Ils ont alors entrepris un travail considérable pour tenter de comprendre l'origine de cette action spécifique contre Borrelia. Ils ont fini par établir que l'hygromycine A, en ciblant le ribosome bactérien, bloque la synthèse protéique et donc la vie même de la cellule. Mais le ribosome de Borrelia n'a rien de spécifique. La différence entre Borrelia et le staphylocoque (ou d'autres bactéries) est que l'hygromycine A ne parvient pas à entrer dans le staphylocoque, alors que Borrelia a dans sa membrane une molécule, un transporteur, BmpDEFG, qui provoque l'accumulation de l'hygromycine A dans la bactérie. Il est difficile d'imaginer une résistance de Borrelia à l'hygromycine A, car la molécule BmpDEFG est par ailleurs vitale pour Borrelia.

Ce transporteur est absent de la plupart des autres bactéries, sauf du Tréponème pâle (Treponema pallidum), un autre spirochète, responsable de la syphilis. Sans surprise, ce spirochète est efficacement tué par l'hygromycine A.

Des souris infectées par Borrelia ayant ingéré de la nourriture contenant de l'hygromycine A sont débarrassées de Borrelia sans modification majeure de leur flore intestinale. Cela permettrait d'éliminer Borrelia de zones où la maladie de Lyme est endémique. Des appâts contenant de la doxyxycline pourraient avoir le même effet, mais en entraînant, ce qui serait inacceptable, une augmentation de la résistance à cet antibiotique large spectre qui nous est très utile par ailleurs.

 

Quelle est l'expertise de l'équipe de Kim Lewis ?

L'équipe dirigée par Kim Lewis à Boston (NorthEastern University) a, depuis des années, publié des travaux de qualité exceptionnelle.

Un des sujets d'étude de l'équipe concerne les bactéries persistantes, ou dormantes, tolérantes aux antibiotiques.
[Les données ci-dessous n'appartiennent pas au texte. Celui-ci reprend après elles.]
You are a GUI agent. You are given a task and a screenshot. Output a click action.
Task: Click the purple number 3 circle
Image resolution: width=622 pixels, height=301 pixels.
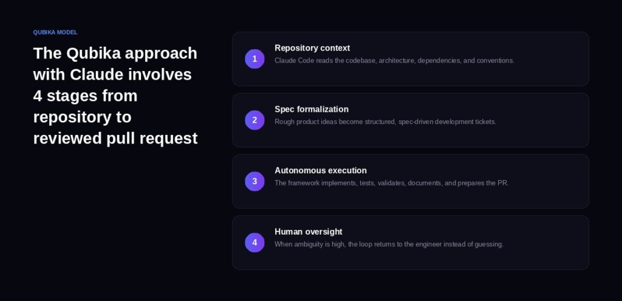(x=255, y=181)
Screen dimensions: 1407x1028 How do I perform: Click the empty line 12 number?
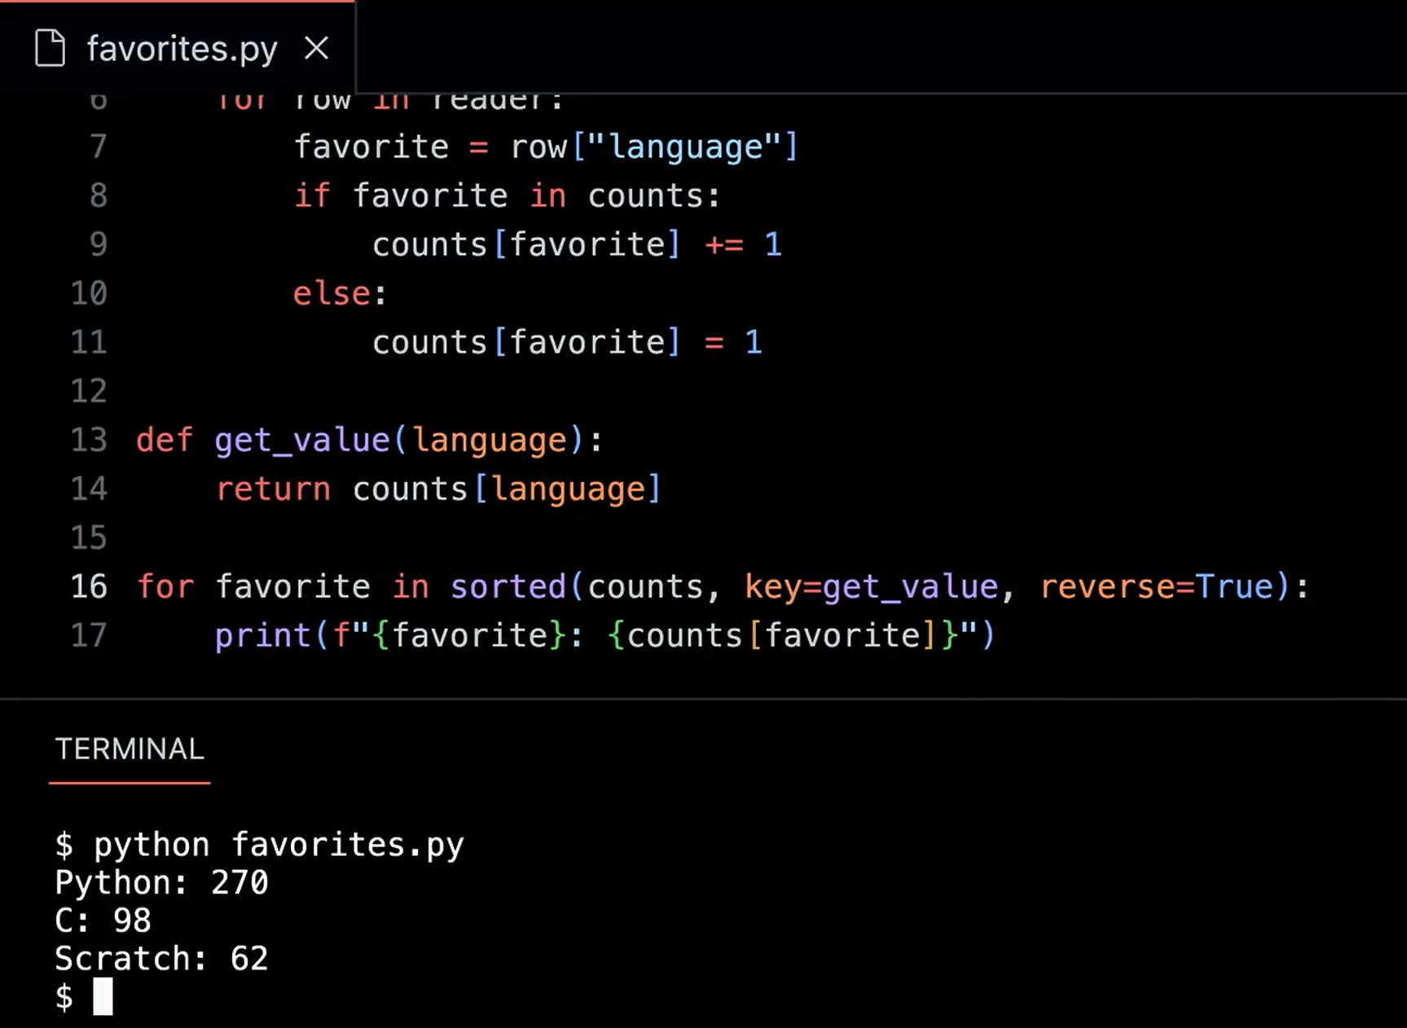coord(89,391)

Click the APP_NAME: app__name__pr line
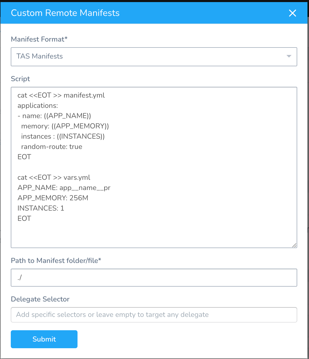(64, 188)
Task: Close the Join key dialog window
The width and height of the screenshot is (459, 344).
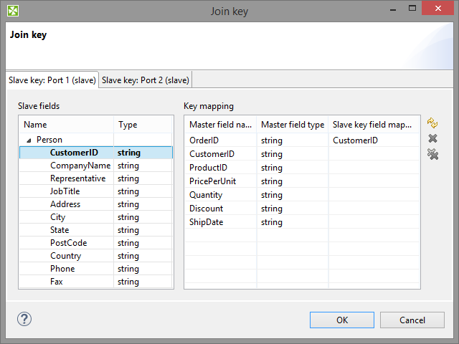Action: click(x=438, y=11)
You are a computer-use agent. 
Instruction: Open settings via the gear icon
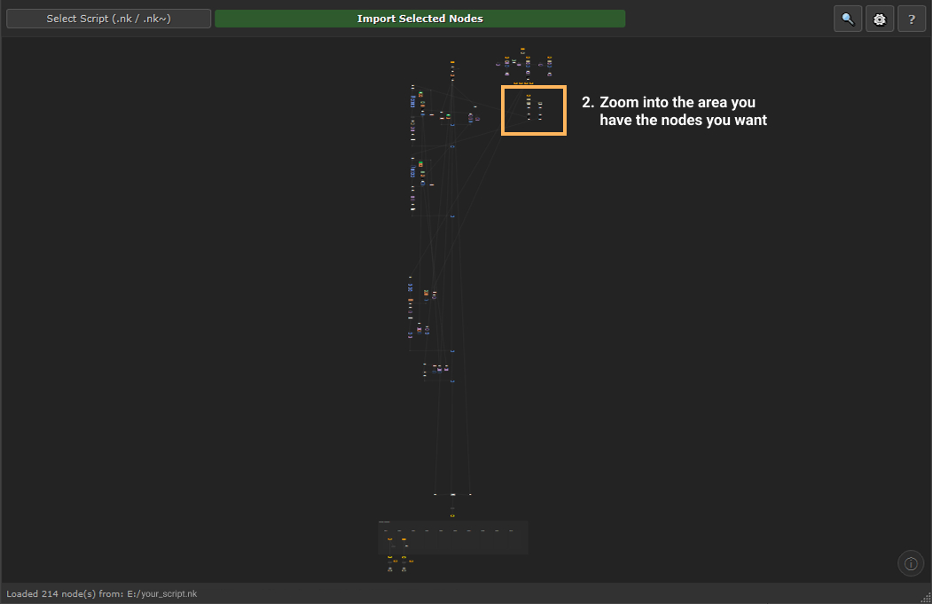[880, 19]
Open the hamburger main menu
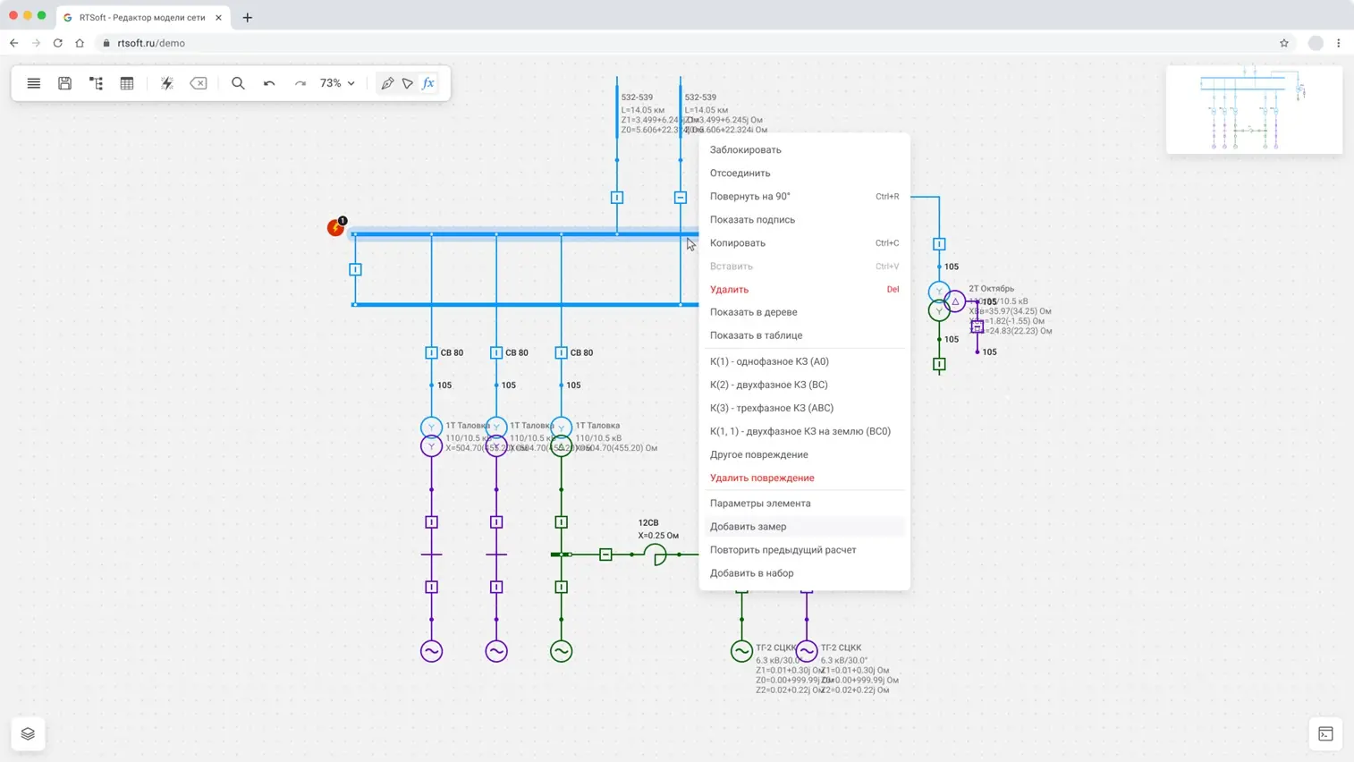 (33, 83)
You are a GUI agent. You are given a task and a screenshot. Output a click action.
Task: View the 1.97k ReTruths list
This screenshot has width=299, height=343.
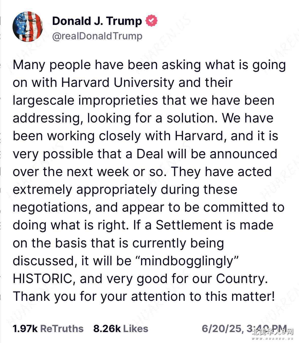(48, 329)
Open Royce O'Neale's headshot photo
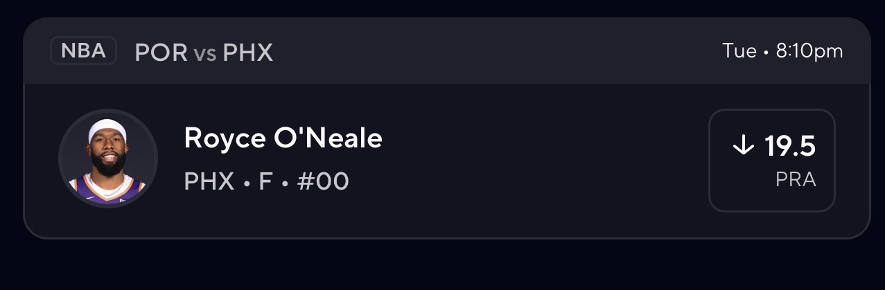 coord(108,159)
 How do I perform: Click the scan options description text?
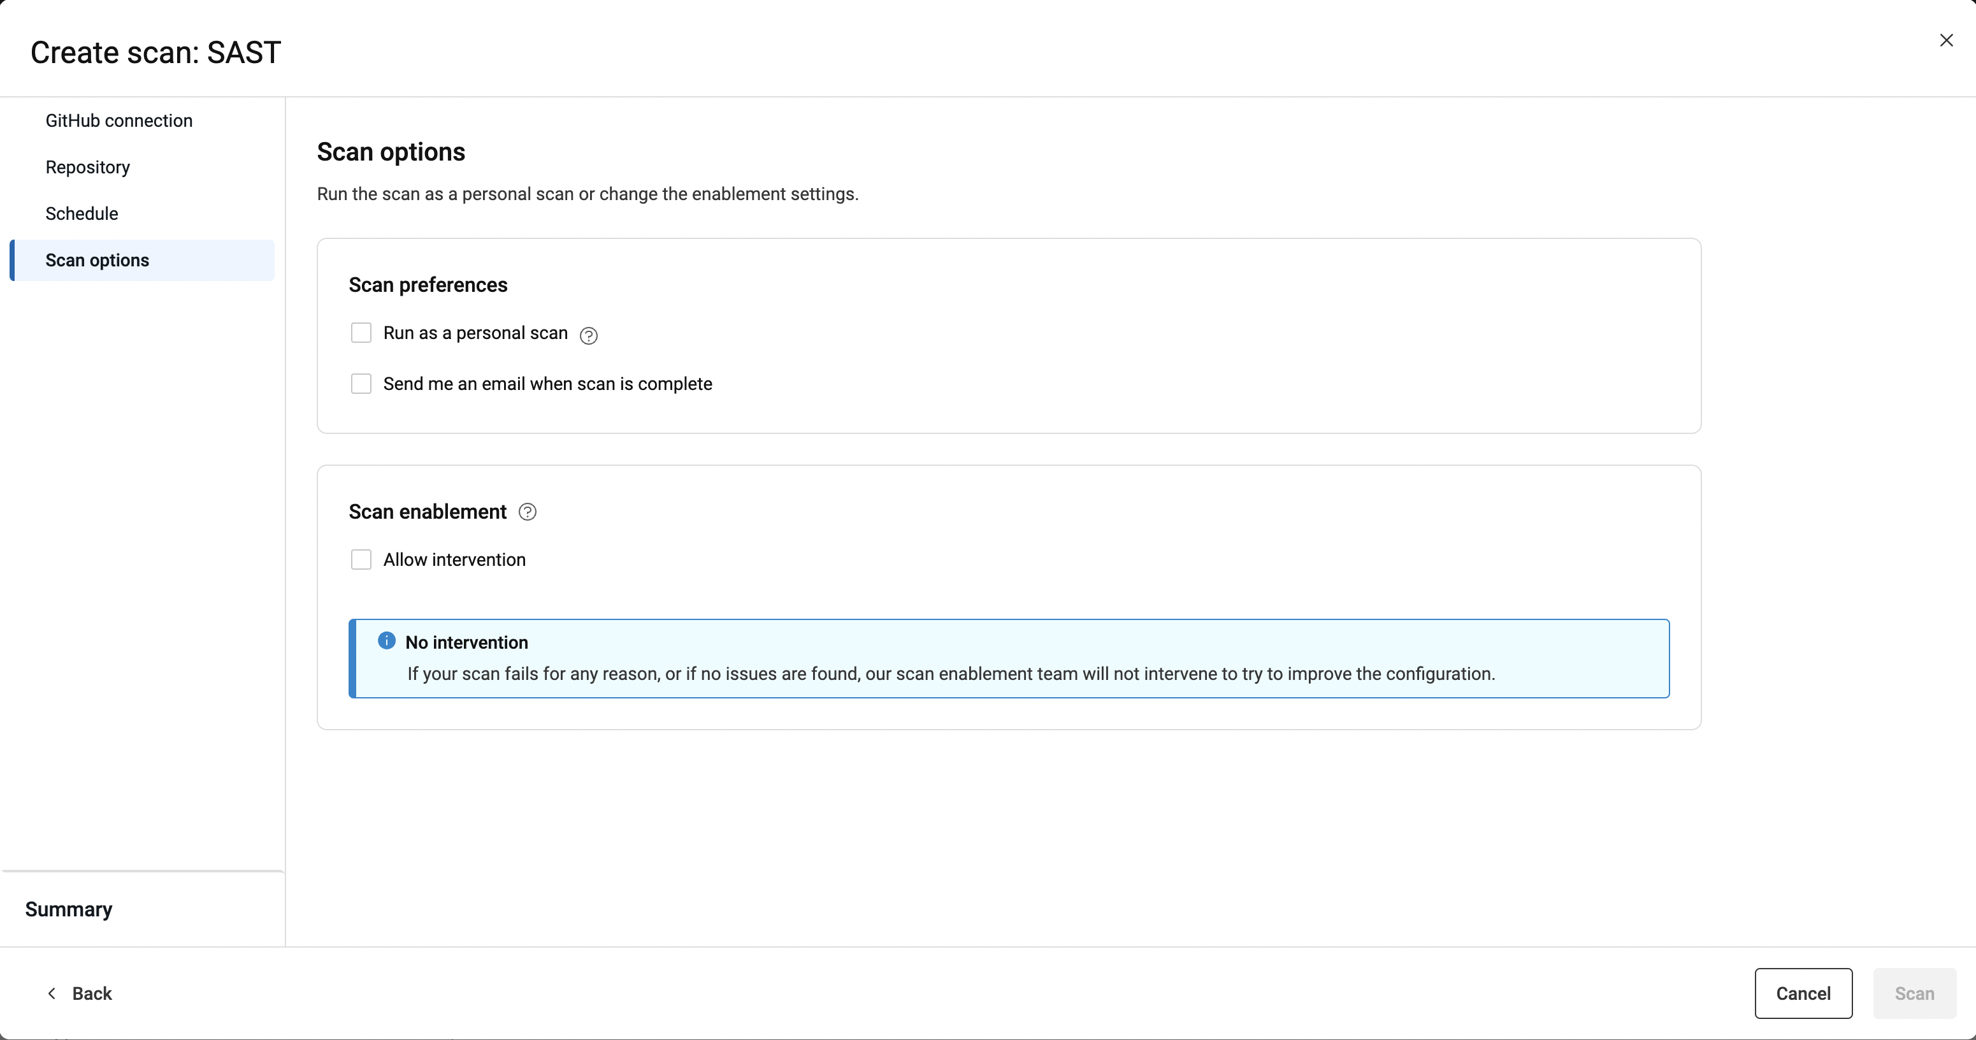pyautogui.click(x=588, y=194)
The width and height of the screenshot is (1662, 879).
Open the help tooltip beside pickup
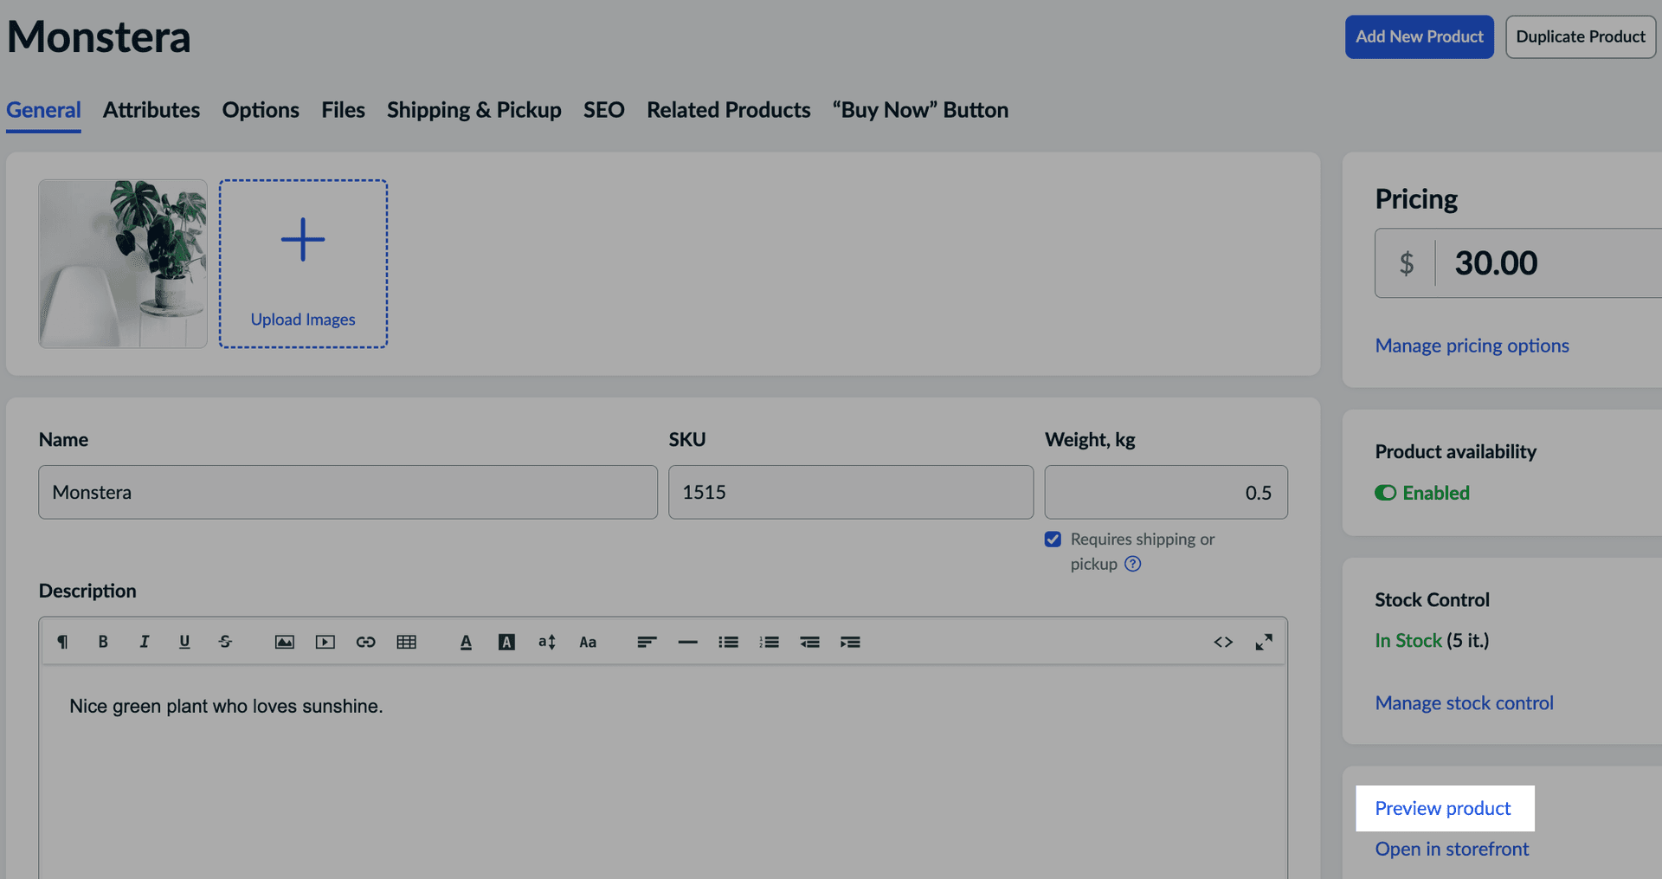coord(1132,564)
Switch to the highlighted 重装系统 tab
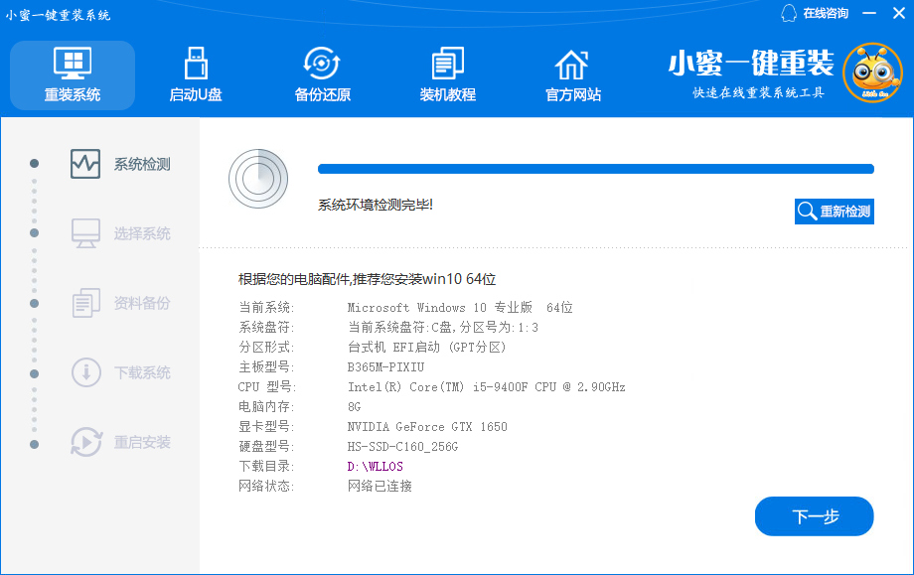Image resolution: width=914 pixels, height=575 pixels. (x=72, y=74)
Ils ont identifié un certain nombre de gènes et de mécanismes responsables de cette persistance, qui concerne beaucoup de bactéries, y compris Borrelia.

Un autre sujet d'étude porte sur les bactéries non cultivées, très abondantes dans le sol notamment, mais réputées jusqu’à ce jour non cultivables en laboratoire. Ils ont développé une méthode générale pour faire croître ces organismes en les cultivant dans leur environnement naturel. Ils ont identifié des facteurs de croissance pour les bactéries non cultivées du microbiome humain. Enfin, ils utilisent des bactéries non cultivées comme source pour découvrir de nouveaux antibiotiques. Cette équipe a ainsi fait des découvertes majeures : de nouveaux antibiotiques actifs contre Borrelia[2]. Et d'autres antibiotiques actifs contre l'agent de la tuberculose[3], la maladie infectieuse qui tue le plus de personnes au monde actuellement.

La démarche qu'ils utilisent depuis plusieurs années est originale et extrêmement féconde.